‘Escuchando al juez Garzón’: el veredicto de CINEMANÍA

Tras ver la película de Isabel Coixet sobre el controvertido magistrado, te contamos nuestras primeras impresiones.

15 de abril de 2011

Es bien sabido que Isabel Coixet es aficionada a los grandes temas. Por eso, apartándose por un momento de sus panoramas emocionales, la directora de Mi vida sin mí y Mapa de los sonidos de Tokio ha creado su filme más expresamente político a partir de la figura de Baltasar Garzón, el magistrado (actualmente asesor del Tribunal de La Haya) que se enfrenta a tres causas por prevaricación en el Tribunal Supremo a raíz de su investigación de los crímenes políticos del franquismo y de la llamada ‘trama Gurtel’.

 

Escuchando al juez Garzón, título del filme que se proyectó por primera vez en el Festival de Berlín, se estrena en España el próximo 20 de abril. CINEMANÍA ha tenido ya la oportunidad de verla, y te cuenta aquí sus primeras impresiones.

* Austeridad miliciana

Rodada durante sólo un día en un piso de Madrid, Escuchando al juez Garzón ofrece justamente lo que promete en su título: una conversación de algo menos de hora y media entre el magistrado y el escritor Manuel Rivas (denominado “Interlocutor” en los títulos de crédito), registrada por la propia Isabel Coixet y el cámara y montador Jordi Azategui, quien ejerce también como director de fotografía. En blanco y negro, sin apenas movimientos de cámara y con el montaje reducido al mínimo, la película hace gala de una austeridad muy vérité.

* Protagonista absoluto

A lo largo de la cinta, el espectador sólo encuentra a una figura principal: el propio Baltasar Garzón. Coixet ha decidido no usar metraje de archivo ni ningún tipo de apoyo documental, y Manuel Rivas procura mantenerse en un discreto segundo plano, interviniendo sólo para hacer preguntas (escasas) o solicitar precisiones en lo declarado. Buen orador y dotado de una vehemencia inflexible, el juez -actualmente suspendido de sus funciones en la Audiencia Nacional- resulta un protagonista magnético.

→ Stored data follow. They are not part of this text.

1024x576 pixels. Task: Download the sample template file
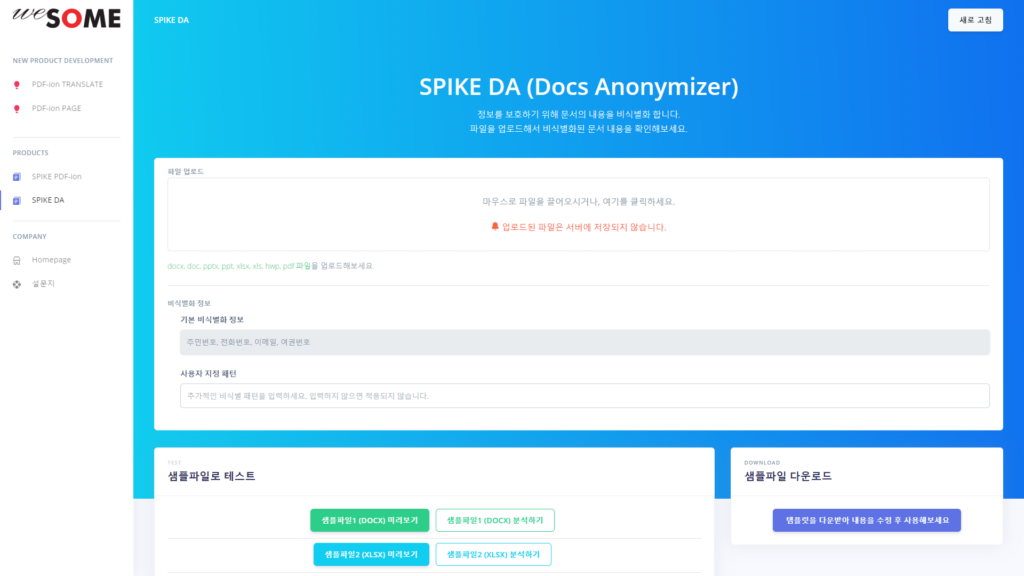tap(866, 520)
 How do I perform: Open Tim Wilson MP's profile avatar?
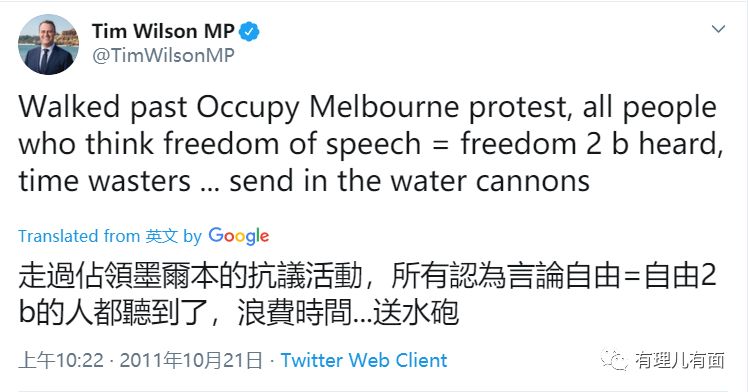(x=49, y=45)
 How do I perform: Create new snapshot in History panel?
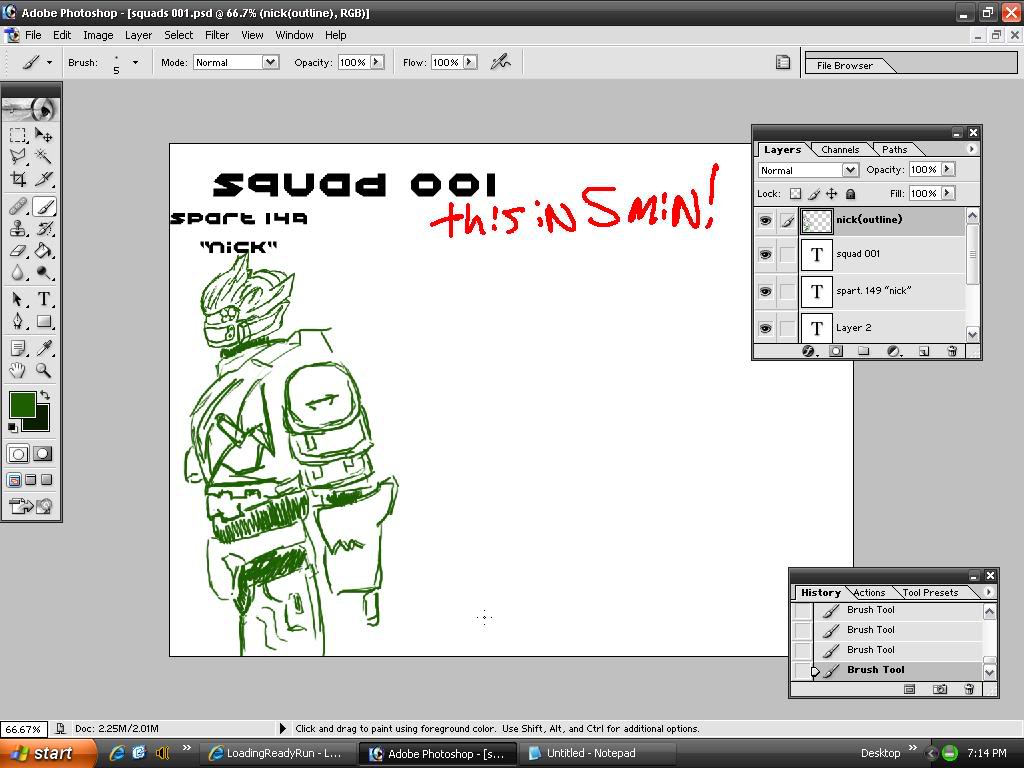pos(940,689)
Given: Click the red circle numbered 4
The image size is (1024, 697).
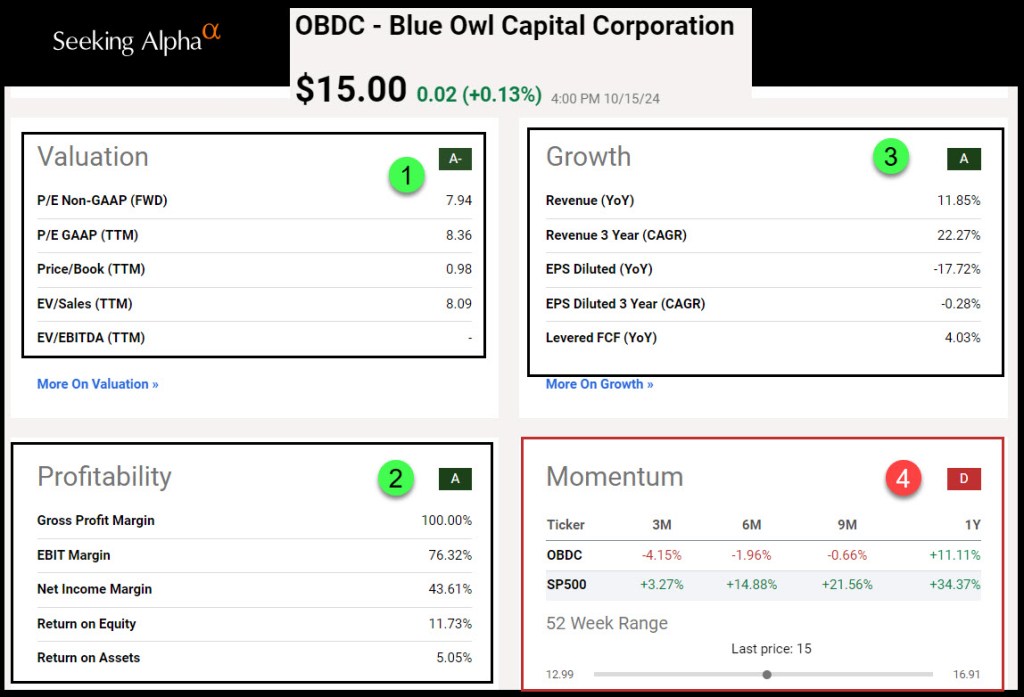Looking at the screenshot, I should (x=902, y=479).
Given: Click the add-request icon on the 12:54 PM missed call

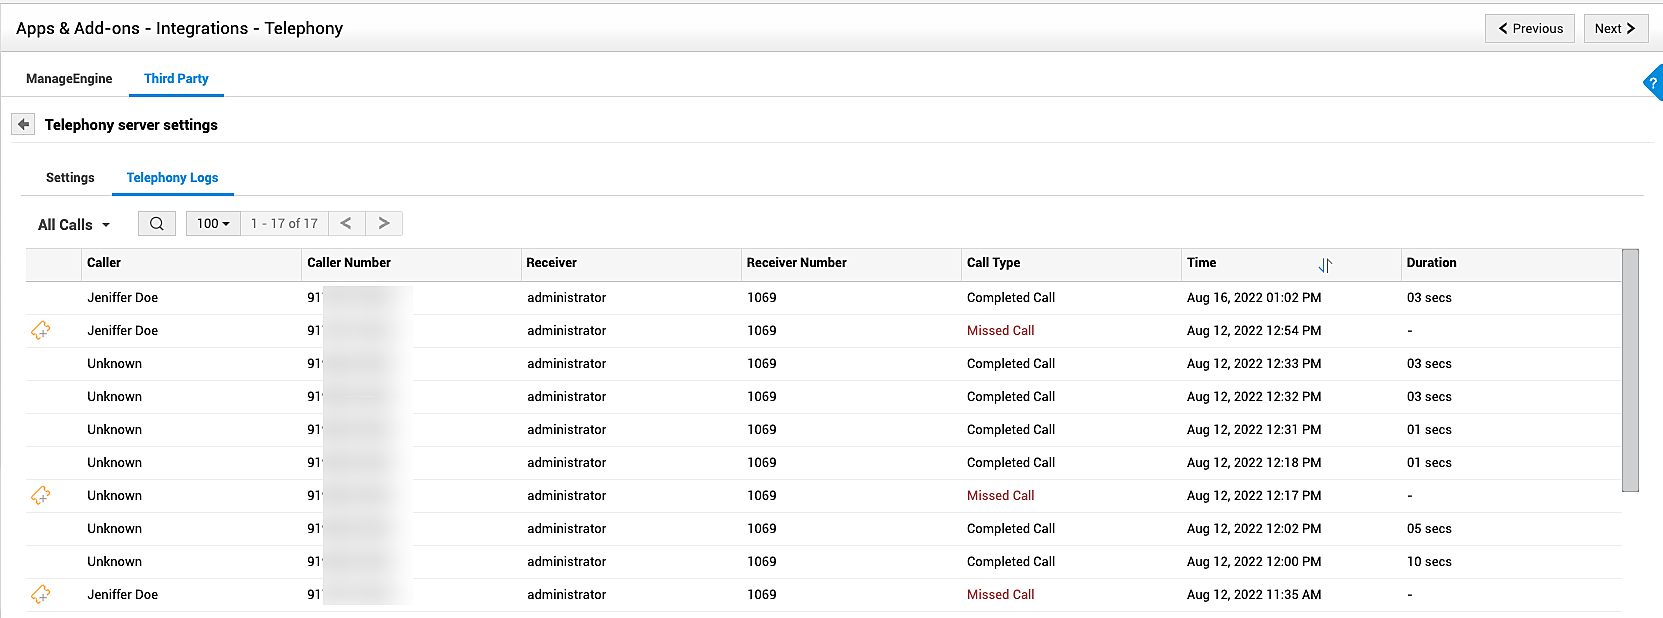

* Imprescindibles referencias

La concisión buscada por Coixet a lo largo de la película contribuye a dotar a esta de un ambiente de seriedad, pero también juega en su contra. Como hemos avisado, el filme prescinde de apoyos documentales, y la conversación entre Rivas y Garzón hace referencia constante a hechos cuyo conocimiento se da por sabido. Aunque al espectador potencial de la película se le suponga un interés en la actualidad política, repasar la trayectoria del juez antes de un visionado sería una buena idea. Y adquirir unas nociones mínimas de Derecho Procesal, también.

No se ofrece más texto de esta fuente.